Pulizia senza sforzo: guida all’acquisto delle migliori idropulitrici

Pressione, portata o accessori extra? Ecco la guida che spiega come confrontare le caratteristiche chiave per scegliere l’idropulitrice perfetta.
Di Anna Nascimben 11 Giugno 2026
11 minuti di lettura
Operatore con tuta da lavoro usa un’idropulitrice per lavare la parete esterna di una casa.

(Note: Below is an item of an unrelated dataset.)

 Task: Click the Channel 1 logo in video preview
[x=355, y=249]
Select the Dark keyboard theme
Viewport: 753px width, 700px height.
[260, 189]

L’idropulitrice è uno tra gli strumenti per la pulizia più utili e versatili. Grazie alla combinazione tra pressione e acqua, infatti, è in grado di rimuovere anche lo sporco più ostinato e difficile da moltissime superfici. In commercio ne esistono di varie tipologie, dall’idropulitrice a batteria, perfetta per chi cerca la massima praticità, a quelle ad acqua calda, passando per le proposte professionali super accessoriate. In questa guida all’acquisto cercheremo di fornire dei consigli utili per orientarsi nel mondo delle idropulitrici, e non rischiare così di fare la scelta sbagliata.

Come scegliere l’idropulitrice

Ecco i quattro elementi principali da tenere presente quando ci si trova di fronte alla scelta di un’idropulitrice.

Pressione – La pressione è un fattore chiave e va da sé che più il suo valore è alto, più il prodotto pulirà meglio. Viene espressa in bar e se per i modelli ad uso hobbistico e domestico, possono bastare dai 100 ai 120 bar di pressione per pulire la macchina, la bici o la moto, se la necessità è quella di eliminare le incrostazioni dalla pavimentazione, allora è meglio orientarsi su idropulitrici da almeno 140 bar.

Portata –  Quando si parla di portata ci si riferisce alla portata d’acqua, espressa in litri/ora. Insieme alla pressione è probabilmente l’elemento più importante da valutare, dal momento che maggiore è la portata, più veloce diventerà la pulizia.

Alimentazione –  Il tipo di alimentazione divide essenzialmente le idropulitrici in due categorie: quelle elettriche e le idropulitrici a scoppio. Le prime prevedono l’alimentazione alla presa elettrica e sono in genere leggere, pratiche e utilizzate per scopi domestici; le seconde, invece, sono la scelta obbligata in assenza di corrente elettrica o in contesti professionali, e sfruttano la benzina per poter avviare un potente motore a scoppio.

Motore –  La potenza del motore rientra tra gli elementi da valutare quando ci si appresta a scegliere un’idropulitrice. Per un utilizzo domestico possono bastare dai 1.300 ai 1.800 Watt di potenza, mentre se l’esigenza è quella di pulire in modo professionale, allora meglio non scendere sotto i 2.000 Watt.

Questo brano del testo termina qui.